Certificate Revocation
In a public key infrastructure, certificate revocation is a process that allows a CA to declare a certificate as invalid before its expiration date. This is done when a certificate is no longer considered trustworthy, such as when the private key associated with the certificate has been compromised or the subject of the certificate is no longer authorized to use it.
Clients can ask the CA if the certificate offered by a server is still valid. Two commonly used techniques are certificate revocation lists (CRL) and the newer online certificate status protocol (OCSP). For CRLs, a CA publishes a signed list of revoked certificates that a client can check to ensure a server’s certificate is still valid. With OCSP, a client can request the status of a particular certificate.
By allowing certificates to be declared invalid when they are no longer trustworthy, certificate revocation helps to protect against security risks and ensure the confidentiality and privacy of sensitive information transmitted over secure connections.
TLS Handshake
When a client initiates a secure connection with a server, they perform a TLS handshake to negotiate the TLS protocol to use, establish the identity of the server, and to generate and share session keys that will be used for symmetric encryption of the subsequent messages in the session.
Figure 3 below represents a simplified version of what happens during the TLS handshake.

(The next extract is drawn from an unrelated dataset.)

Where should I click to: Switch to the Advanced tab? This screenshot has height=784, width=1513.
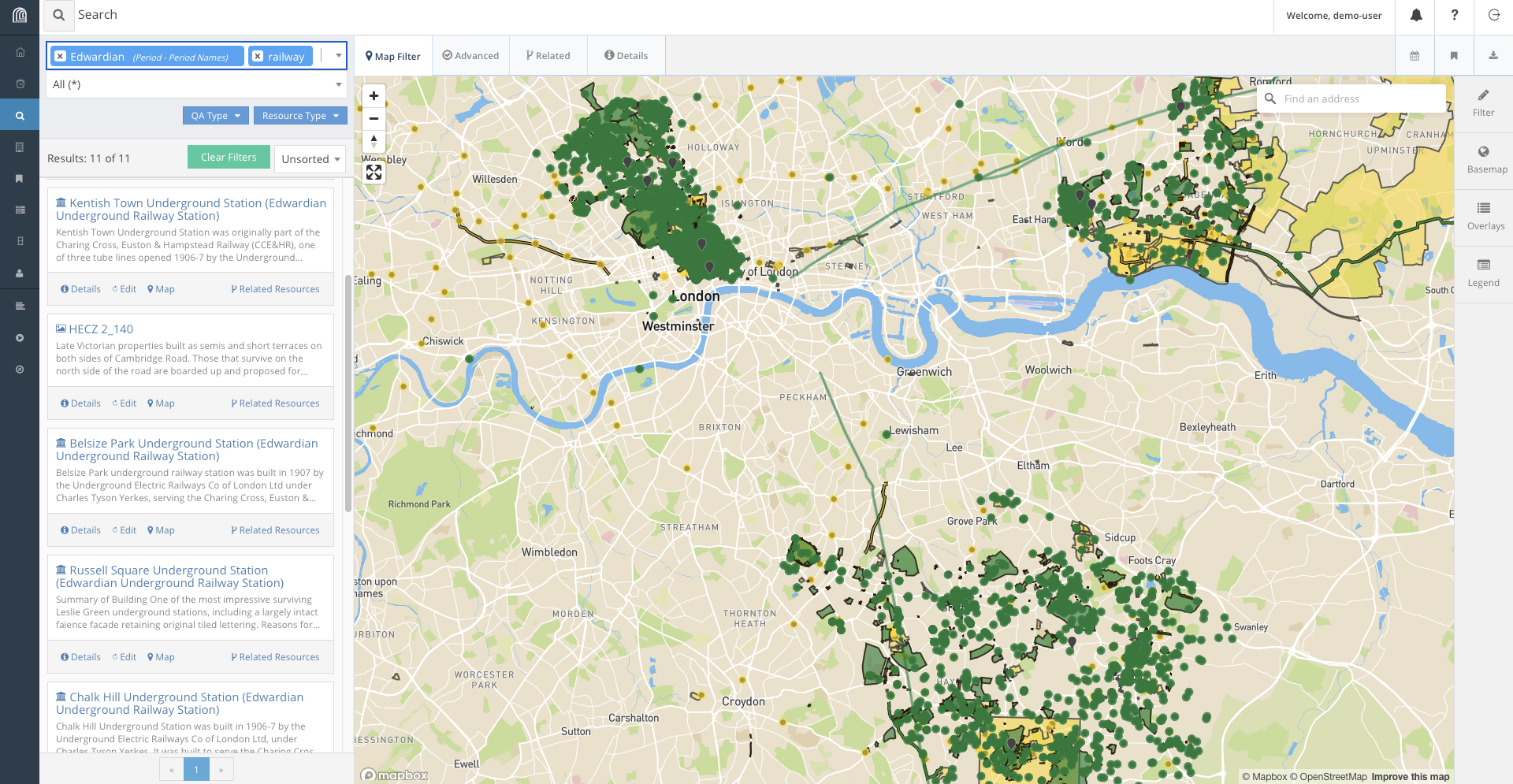[470, 56]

- A request from the client to the server containing information such as the TLS version and password combination supported by the client.The server responds to the client request and attaches a digital certificate.
- The client verifies the status, validity, and digital signature of the certificate and confirms the identity of the server. The client and server agree on and exchange a shared, secret session key.

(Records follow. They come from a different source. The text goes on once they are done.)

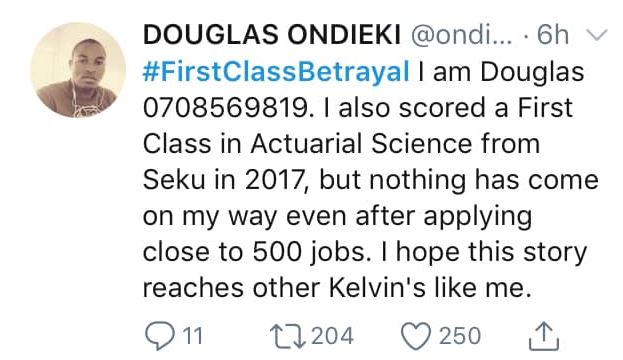The height and width of the screenshot is (360, 623).
Task: Click the 'I am Douglas' tweet text
Action: click(x=501, y=73)
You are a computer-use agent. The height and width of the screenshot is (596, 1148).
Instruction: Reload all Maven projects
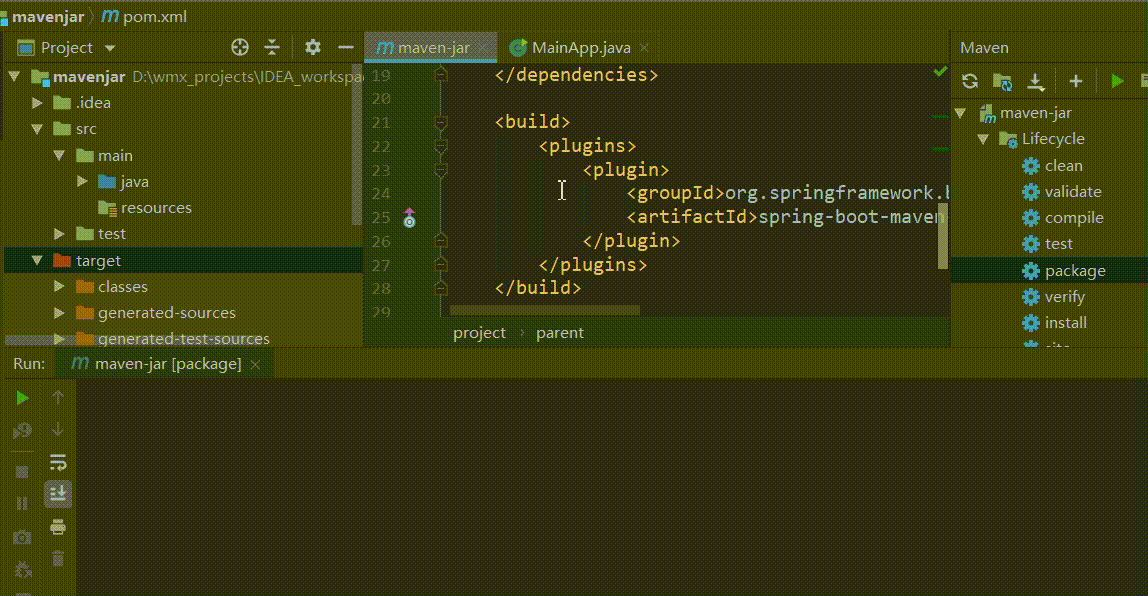pyautogui.click(x=969, y=81)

- Encrypted communication commences between the client and the server using a symmetric encryption with the shared secret key.

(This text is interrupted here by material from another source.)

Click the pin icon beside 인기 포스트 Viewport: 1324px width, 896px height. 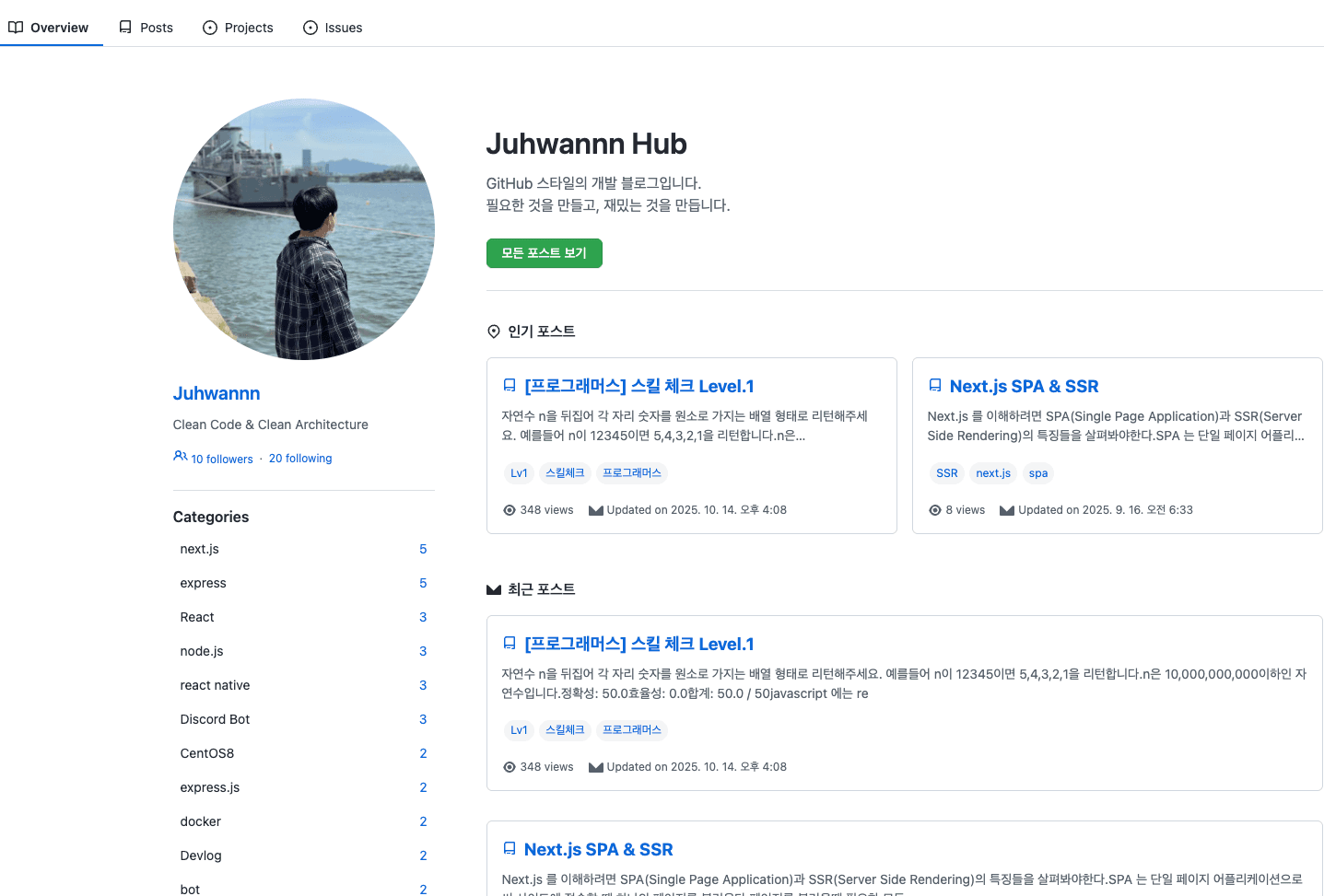click(494, 332)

How Is mTLS Different from TLS and SSL?
mTLS extends the security provided by TLS by adding mutual authentication between the client and the server. In mTLS, both the client and the server present their own certificates to each other and verify the identity of each other before establishing a secure connection.
In contrast, TLS (and its predecessor SSL) only provides authentication of the server to the client, which is sufficient for many use cases where the client trusts the server and wants to verify the identity of the server before sending sensitive data.
TLS is an IETF standard that evolved from secure sockets layer (SSL) developed by Netscape in the 1990s and are closely related. The two terms, TLS and SSL, are often used interchangeably, though SSL has been deprecated due to security issues in favor of TLS.
Why Do I Need mTLS?
mTLS is a crucial component of a zero trust architecture. One of the tenets of zero trust networking is to assume that an attacker is already on your network. To limit the “blast radius” of an intrusion, it’s important to prevent the intruder from pivoting to other resources on your network. mTLS connections limit reconnaissance and provide for the authenticity of communication so that an intruder can’t eavesdrop, alter messages, impersonate resources, or otherwise intercept messages on your network.
When Do I Need mTLS?
As part of a zero trust security posture, you should use mTLS for network communication between application components that you have some control over—like between microservices in a cluster.
One-way TLS is typically used by Internet clients to connect to web services, which means that only the server needs to show identification and is unconcerned with the identity of the client. One-way TLS allows you to use passwords, tokens, two-factor authentication, and other methods when you need to confirm the identity of the client. However, when using a supporting technology like a service mesh, mTLS operates outside the application and doesn’t require many changes to the application logic to implement.
Since mTLS implementation calls for certificate exchange between services, as the number of services rises, managing numerous certificates becomes a laborious task. You can implement automatic mTLS to mitigate the complexity of certificate management with the aid of a service mesh.
When Don’t I Need mTLS?
Although mTLS is the preferred protocol for securing inter-service communication in cloud-native applications, implementing mTLS is more complex. In some cases where there is high traffic volume or CPU utilization must be optimized, terminatingTLS at the traffic entry point and turning on mTLS internally only for specific, security-sensitive services can help minimize request response times and decrease compute resource consumption for some traffic with lower security requirements.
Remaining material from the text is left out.